▶
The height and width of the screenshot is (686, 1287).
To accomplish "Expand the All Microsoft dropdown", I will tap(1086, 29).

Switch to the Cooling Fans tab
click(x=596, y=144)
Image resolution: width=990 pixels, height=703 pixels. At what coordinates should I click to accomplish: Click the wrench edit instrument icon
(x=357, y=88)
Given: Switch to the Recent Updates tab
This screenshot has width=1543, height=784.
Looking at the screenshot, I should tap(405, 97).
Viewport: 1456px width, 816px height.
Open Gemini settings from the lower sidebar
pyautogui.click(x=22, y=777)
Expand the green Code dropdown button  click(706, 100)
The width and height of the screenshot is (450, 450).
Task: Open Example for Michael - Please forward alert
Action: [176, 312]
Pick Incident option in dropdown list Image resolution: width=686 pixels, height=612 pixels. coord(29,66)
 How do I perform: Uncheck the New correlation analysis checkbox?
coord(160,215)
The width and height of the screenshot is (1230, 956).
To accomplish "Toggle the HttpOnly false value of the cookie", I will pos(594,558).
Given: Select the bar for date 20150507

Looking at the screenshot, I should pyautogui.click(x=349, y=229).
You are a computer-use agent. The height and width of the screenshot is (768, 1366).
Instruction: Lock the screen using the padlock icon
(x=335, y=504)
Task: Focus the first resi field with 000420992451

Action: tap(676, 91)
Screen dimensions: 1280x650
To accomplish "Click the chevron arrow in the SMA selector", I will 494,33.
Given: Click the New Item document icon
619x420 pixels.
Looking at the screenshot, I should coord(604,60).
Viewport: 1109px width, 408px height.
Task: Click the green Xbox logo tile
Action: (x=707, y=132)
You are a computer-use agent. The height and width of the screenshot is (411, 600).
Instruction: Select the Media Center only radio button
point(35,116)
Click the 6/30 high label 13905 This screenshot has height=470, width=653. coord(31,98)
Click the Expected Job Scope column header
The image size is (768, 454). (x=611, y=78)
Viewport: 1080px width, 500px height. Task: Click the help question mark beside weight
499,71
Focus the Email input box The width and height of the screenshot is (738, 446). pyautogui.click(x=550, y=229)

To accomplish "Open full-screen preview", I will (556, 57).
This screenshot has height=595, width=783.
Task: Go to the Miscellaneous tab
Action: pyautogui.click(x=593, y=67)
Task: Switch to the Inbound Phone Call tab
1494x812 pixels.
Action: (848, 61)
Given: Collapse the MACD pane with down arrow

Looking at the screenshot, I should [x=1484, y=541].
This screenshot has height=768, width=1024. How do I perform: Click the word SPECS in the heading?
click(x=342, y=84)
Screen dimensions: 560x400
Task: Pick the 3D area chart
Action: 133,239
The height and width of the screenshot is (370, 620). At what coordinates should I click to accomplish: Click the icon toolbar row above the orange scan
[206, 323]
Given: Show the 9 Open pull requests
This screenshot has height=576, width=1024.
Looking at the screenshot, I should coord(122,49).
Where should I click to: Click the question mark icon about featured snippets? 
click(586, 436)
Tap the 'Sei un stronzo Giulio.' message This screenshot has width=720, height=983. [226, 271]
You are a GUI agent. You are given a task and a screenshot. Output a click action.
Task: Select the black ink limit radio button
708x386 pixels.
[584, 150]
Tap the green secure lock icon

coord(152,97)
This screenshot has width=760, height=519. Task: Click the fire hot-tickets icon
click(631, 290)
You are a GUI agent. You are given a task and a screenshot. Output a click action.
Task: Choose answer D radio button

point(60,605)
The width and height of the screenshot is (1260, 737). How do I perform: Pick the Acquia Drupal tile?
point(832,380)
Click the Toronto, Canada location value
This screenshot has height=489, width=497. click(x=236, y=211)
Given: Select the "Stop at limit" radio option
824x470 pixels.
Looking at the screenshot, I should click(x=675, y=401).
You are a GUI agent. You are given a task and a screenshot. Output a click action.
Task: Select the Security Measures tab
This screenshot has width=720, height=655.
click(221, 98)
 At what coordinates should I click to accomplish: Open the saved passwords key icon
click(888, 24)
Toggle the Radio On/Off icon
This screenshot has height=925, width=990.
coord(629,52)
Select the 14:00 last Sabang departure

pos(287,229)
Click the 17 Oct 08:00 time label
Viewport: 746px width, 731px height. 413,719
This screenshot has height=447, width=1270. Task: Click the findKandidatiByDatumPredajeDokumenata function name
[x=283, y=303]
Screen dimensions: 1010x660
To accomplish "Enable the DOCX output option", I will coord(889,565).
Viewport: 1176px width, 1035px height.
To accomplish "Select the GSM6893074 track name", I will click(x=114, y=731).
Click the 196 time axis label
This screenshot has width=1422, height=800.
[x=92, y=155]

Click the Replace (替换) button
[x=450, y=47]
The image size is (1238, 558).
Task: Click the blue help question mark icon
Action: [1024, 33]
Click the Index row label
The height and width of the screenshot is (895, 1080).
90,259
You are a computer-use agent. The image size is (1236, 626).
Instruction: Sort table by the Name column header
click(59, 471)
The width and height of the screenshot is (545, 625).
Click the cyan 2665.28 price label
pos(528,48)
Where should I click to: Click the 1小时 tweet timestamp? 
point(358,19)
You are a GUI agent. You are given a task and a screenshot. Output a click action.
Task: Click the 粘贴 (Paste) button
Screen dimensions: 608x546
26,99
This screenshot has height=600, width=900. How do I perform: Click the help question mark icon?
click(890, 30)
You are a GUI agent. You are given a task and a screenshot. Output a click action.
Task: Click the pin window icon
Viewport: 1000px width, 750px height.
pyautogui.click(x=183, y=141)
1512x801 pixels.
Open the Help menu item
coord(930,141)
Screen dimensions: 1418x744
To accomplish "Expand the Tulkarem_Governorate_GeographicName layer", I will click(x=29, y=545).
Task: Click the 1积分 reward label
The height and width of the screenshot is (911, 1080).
◀
Exercise details -
Your task is to give back every record exactly.

Response -
The height and width of the screenshot is (686, 1287).
To accomplish "Expand the All Microsoft dropdown", I will tap(1086, 29).

Switch to the Cooling Fans tab
click(x=596, y=144)
Image resolution: width=990 pixels, height=703 pixels. At what coordinates should I click to accomplish: Click the wrench edit instrument icon
(x=357, y=88)
Given: Switch to the Recent Updates tab
This screenshot has width=1543, height=784.
Looking at the screenshot, I should tap(405, 97).
Viewport: 1456px width, 816px height.
Open Gemini settings from the lower sidebar
pyautogui.click(x=22, y=777)
Expand the green Code dropdown button  click(706, 100)
The width and height of the screenshot is (450, 450).
Task: Open Example for Michael - Please forward alert
Action: [176, 312]
Pick Incident option in dropdown list Image resolution: width=686 pixels, height=612 pixels. coord(29,66)
 How do I perform: Uncheck the New correlation analysis checkbox?
coord(160,215)
The width and height of the screenshot is (1230, 956).
To accomplish "Toggle the HttpOnly false value of the cookie", I will pos(594,558).
Given: Select the bar for date 20150507

Looking at the screenshot, I should pyautogui.click(x=349, y=229).
You are a computer-use agent. The height and width of the screenshot is (768, 1366).
Instruction: Lock the screen using the padlock icon
(x=335, y=504)
Task: Focus the first resi field with 000420992451

Action: tap(676, 91)
Screen dimensions: 1280x650
To accomplish "Click the chevron arrow in the SMA selector", I will 494,33.
Given: Click the New Item document icon
619x420 pixels.
Looking at the screenshot, I should coord(604,60).
Viewport: 1109px width, 408px height.
Task: Click the green Xbox logo tile
Action: (x=707, y=132)
You are a computer-use agent. The height and width of the screenshot is (411, 600).
Instruction: Select the Media Center only radio button
point(35,116)
Click the 6/30 high label 13905 This screenshot has height=470, width=653. coord(31,98)
Click the Expected Job Scope column header
The image size is (768, 454). (x=611, y=78)
Viewport: 1080px width, 500px height. Task: Click the help question mark beside weight
499,71
Focus the Email input box The width and height of the screenshot is (738, 446). pyautogui.click(x=550, y=229)

To accomplish "Open full-screen preview", I will (556, 57).
This screenshot has height=595, width=783.
Task: Go to the Miscellaneous tab
Action: pyautogui.click(x=593, y=67)
Task: Switch to the Inbound Phone Call tab
1494x812 pixels.
Action: (848, 61)
Given: Collapse the MACD pane with down arrow

Looking at the screenshot, I should [x=1484, y=541].
This screenshot has height=768, width=1024. How do I perform: Click the word SPECS in the heading?
click(x=342, y=84)
Screen dimensions: 560x400
Task: Pick the 3D area chart
Action: 133,239
The height and width of the screenshot is (370, 620). At what coordinates should I click to accomplish: Click the icon toolbar row above the orange scan
[206, 323]
Given: Show the 9 Open pull requests
This screenshot has height=576, width=1024.
Looking at the screenshot, I should coord(122,49).
Where should I click to: Click the question mark icon about featured snippets? 
click(586, 436)
Tap the 'Sei un stronzo Giulio.' message This screenshot has width=720, height=983. [226, 271]
You are a GUI agent. You are given a task and a screenshot. Output a click action.
Task: Select the black ink limit radio button
708x386 pixels.
[584, 150]
Tap the green secure lock icon

coord(152,97)
This screenshot has width=760, height=519. Task: Click the fire hot-tickets icon
click(631, 290)
You are a GUI agent. You are given a task and a screenshot. Output a click action.
Task: Choose answer D radio button

point(60,605)
The width and height of the screenshot is (1260, 737). How do I perform: Pick the Acquia Drupal tile?
point(832,380)
Click the Toronto, Canada location value
This screenshot has height=489, width=497. click(x=236, y=211)
Given: Select the "Stop at limit" radio option
824x470 pixels.
Looking at the screenshot, I should click(x=675, y=401).
You are a GUI agent. You are given a task and a screenshot. Output a click action.
Task: Select the Security Measures tab
This screenshot has width=720, height=655.
click(221, 98)
 At what coordinates should I click to accomplish: Open the saved passwords key icon
click(888, 24)
Toggle the Radio On/Off icon
This screenshot has height=925, width=990.
coord(629,52)
Select the 14:00 last Sabang departure

pos(287,229)
Click the 17 Oct 08:00 time label
Viewport: 746px width, 731px height. 413,719
This screenshot has height=447, width=1270. Task: Click the findKandidatiByDatumPredajeDokumenata function name
[x=283, y=303]
Screen dimensions: 1010x660
To accomplish "Enable the DOCX output option", I will coord(889,565).
Viewport: 1176px width, 1035px height.
To accomplish "Select the GSM6893074 track name", I will click(x=114, y=731).
Click the 196 time axis label
This screenshot has width=1422, height=800.
[x=92, y=155]

Click the Replace (替换) button
[x=450, y=47]
The image size is (1238, 558).
Task: Click the blue help question mark icon
Action: [1024, 33]
Click the Index row label
The height and width of the screenshot is (895, 1080).
90,259
You are a computer-use agent. The image size is (1236, 626).
Instruction: Sort table by the Name column header
click(59, 471)
The width and height of the screenshot is (545, 625).
Click the cyan 2665.28 price label
pos(528,48)
Where should I click to: Click the 1小时 tweet timestamp? 
point(358,19)
You are a GUI agent. You are given a task and a screenshot. Output a click action.
Task: Click the 粘贴 (Paste) button
Screen dimensions: 608x546
26,99
This screenshot has height=600, width=900. How do I perform: Click the help question mark icon?
click(890, 30)
You are a GUI agent. You are given a task and a screenshot. Output a click action.
Task: Click the pin window icon
Viewport: 1000px width, 750px height.
pyautogui.click(x=183, y=141)
1512x801 pixels.
Open the Help menu item
coord(930,141)
Screen dimensions: 1418x744
To accomplish "Expand the Tulkarem_Governorate_GeographicName layer", I will click(x=29, y=545).
Task: Click the 1积分 reward label
The height and width of the screenshot is (911, 1080).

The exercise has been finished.